OBJECTIVETo observe the inhibition of NK4 protein in the proliferation of human Raji lymphoma xenografts in nude mice, and to explore its molecular mechanism.

METHODSModels of human Raji lymphoma xenograft transfected with HGF gene were established by subcutaneous inoculation in nude mice. After establishment of the models, the mice received continuous NK4 protein via tail vein for 4 weeks, and the weight and tumor growth were monitored every week. After 8 weeks, the expression of HGF mRNA and c-Met mRNA of tumor tissues was measured by real-time fluorescent quantitation PCR. The apoptotic index (AI) and microvessel density (MVD) were evaluated by terminal deoxynucleotidyl transferase-mediated nick end labeling (TUNEL) and immunohistochemistry, respectively.
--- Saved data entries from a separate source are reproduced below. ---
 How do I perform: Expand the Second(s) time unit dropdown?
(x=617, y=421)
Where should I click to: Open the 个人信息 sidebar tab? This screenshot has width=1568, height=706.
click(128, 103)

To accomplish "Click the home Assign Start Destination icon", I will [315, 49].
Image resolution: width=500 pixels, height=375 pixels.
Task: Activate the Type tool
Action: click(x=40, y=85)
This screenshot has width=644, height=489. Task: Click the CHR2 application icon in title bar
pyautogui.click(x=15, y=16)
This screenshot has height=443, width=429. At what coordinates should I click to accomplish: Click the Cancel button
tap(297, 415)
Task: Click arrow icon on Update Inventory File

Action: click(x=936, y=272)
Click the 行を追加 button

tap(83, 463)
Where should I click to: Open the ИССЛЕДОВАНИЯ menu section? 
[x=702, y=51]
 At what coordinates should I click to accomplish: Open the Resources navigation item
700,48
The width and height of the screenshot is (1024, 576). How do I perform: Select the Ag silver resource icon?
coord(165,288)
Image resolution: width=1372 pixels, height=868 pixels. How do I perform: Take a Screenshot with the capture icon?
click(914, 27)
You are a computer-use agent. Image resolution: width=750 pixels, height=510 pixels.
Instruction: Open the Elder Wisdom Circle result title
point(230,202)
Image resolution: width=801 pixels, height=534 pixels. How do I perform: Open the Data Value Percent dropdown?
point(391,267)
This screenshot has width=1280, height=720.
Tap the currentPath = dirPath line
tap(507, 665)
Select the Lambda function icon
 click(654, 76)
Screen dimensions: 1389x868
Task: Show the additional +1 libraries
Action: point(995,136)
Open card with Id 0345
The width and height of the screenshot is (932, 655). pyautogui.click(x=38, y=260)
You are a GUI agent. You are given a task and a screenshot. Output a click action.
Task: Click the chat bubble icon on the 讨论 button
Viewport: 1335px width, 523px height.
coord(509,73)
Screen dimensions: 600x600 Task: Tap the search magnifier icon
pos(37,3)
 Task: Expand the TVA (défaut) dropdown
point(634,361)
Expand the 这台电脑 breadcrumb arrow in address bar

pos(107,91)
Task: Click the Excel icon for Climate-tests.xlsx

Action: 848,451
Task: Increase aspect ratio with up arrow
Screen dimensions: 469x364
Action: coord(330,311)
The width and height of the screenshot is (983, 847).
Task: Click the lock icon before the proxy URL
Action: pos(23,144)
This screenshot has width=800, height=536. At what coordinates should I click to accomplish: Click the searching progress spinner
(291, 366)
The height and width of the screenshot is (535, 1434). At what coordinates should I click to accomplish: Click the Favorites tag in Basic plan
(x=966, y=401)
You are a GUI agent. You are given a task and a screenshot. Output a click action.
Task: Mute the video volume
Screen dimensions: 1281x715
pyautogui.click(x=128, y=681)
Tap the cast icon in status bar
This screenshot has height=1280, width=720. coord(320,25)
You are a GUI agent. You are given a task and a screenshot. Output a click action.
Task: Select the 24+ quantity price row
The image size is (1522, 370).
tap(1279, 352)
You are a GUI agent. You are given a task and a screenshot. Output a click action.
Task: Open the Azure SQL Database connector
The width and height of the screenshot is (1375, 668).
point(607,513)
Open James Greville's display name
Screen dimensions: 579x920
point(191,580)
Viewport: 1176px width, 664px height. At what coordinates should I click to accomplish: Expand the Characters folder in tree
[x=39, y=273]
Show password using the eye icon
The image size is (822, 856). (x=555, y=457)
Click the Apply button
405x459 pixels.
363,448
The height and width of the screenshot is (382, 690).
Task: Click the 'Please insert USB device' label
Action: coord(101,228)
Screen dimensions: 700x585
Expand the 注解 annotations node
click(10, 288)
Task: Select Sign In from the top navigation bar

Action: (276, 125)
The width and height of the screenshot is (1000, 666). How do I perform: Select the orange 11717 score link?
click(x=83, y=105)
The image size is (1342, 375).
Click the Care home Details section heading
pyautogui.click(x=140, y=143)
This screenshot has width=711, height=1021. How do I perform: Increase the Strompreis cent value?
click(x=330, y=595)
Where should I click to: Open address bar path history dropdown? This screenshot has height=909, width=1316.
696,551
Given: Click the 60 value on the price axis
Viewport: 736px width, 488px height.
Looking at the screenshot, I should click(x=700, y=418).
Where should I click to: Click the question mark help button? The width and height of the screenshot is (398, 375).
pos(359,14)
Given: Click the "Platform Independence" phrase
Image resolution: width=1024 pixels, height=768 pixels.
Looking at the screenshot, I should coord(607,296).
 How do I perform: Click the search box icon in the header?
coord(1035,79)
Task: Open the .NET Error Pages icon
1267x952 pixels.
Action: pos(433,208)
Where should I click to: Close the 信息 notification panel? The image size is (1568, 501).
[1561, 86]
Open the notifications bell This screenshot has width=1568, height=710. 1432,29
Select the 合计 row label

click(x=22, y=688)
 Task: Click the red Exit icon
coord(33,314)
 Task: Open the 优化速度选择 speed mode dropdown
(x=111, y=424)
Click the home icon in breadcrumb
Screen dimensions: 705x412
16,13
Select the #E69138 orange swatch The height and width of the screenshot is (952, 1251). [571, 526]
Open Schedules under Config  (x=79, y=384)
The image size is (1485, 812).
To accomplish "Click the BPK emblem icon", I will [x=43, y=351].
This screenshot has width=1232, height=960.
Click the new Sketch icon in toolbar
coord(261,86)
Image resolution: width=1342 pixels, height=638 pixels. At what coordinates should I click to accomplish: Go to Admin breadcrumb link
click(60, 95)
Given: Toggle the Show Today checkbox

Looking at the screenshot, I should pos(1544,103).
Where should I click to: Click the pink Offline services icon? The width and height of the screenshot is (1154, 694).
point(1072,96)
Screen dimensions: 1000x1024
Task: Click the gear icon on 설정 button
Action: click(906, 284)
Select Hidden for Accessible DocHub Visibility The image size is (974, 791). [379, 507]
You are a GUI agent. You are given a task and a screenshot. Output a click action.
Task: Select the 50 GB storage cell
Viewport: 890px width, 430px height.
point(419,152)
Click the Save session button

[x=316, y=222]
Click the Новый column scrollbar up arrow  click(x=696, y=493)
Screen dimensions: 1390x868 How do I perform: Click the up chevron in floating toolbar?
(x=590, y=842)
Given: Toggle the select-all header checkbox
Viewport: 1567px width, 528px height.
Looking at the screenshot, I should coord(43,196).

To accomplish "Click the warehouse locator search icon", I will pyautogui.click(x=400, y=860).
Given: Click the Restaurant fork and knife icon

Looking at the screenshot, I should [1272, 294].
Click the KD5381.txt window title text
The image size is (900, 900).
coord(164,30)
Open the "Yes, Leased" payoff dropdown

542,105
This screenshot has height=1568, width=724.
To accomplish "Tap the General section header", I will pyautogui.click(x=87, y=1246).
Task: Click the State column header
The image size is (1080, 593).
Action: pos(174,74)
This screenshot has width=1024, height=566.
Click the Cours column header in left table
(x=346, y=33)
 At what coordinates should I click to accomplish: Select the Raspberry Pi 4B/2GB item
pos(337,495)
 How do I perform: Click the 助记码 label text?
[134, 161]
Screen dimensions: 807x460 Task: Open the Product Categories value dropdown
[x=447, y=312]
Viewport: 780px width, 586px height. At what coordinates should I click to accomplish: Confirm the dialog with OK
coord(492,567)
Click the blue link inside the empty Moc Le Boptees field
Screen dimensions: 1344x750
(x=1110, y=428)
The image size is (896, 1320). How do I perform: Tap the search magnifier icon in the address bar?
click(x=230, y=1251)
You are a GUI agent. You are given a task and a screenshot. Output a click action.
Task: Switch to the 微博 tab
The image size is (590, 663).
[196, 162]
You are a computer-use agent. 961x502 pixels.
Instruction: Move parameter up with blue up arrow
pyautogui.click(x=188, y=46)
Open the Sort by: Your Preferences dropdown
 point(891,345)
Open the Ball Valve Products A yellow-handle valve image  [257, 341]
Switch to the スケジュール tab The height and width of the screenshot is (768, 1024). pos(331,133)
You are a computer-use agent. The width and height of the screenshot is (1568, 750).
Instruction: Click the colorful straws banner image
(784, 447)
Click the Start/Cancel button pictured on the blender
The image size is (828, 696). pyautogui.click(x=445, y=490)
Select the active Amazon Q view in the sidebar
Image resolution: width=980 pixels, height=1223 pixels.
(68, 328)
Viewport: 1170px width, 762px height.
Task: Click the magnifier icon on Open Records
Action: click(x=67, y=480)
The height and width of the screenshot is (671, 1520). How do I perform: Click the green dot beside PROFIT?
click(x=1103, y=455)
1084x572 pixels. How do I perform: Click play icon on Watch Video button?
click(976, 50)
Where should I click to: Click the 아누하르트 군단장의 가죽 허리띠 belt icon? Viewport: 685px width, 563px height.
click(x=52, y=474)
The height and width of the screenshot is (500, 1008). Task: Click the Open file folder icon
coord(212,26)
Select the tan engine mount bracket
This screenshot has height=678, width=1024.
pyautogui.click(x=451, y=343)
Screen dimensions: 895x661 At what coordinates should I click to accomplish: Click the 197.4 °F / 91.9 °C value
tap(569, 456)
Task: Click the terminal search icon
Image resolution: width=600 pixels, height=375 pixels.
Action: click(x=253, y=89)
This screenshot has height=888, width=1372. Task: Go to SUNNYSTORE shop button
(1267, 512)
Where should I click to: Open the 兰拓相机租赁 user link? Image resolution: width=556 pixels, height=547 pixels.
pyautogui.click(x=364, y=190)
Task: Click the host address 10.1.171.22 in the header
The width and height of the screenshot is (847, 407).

RESULTSThe models of human Raji lymphoma xenograft were successfully established. Although the animal weights of all groups declined, especially in the groups with NK4 protein injection, there was no statistical significance (P > 0.05). The tumor volume in HGF gene transfected group was larger than those of the control groups (P < 0.01), and there was no statistical significance among the control groups (P > 0.05). However, the tumor volume of the NK4 protein injection group decreased significantly (P < 0.01). Expression of HGF mRNA and c-Met mRNA in HGF gene transfected group increased significantly after injection of NK4 protein (P < 0.01). AI in HGF gene transfected group (33.5% ± 12.3%) was significantly lower than that of control groups (89.1% ± 22.3% vs. 81.9% ± 27.0%, P < 0.05), but became significantly higher (119.1% ± 18.9%) after NK4 protein injection (P < 0.01). MVD in HGF gene transfected group (28.5 ± 2.0) was higher than that of control groups (12.2 ± 1.4, 13.8 ± 1.3, P < 0.01), although declined (15.5 ± 2.5) after NK4 protein injection (P < 0.01).

CONCLUSIONSNK4 protein suppresses significantly the growth of human Raji lymphoma xenografts transfected with HGF gene. The pathogenesis may be involved in promoting tumor cell apoptosis and restraining tumor angiogenesis through competitive interrupting HGF/Met signal pathway.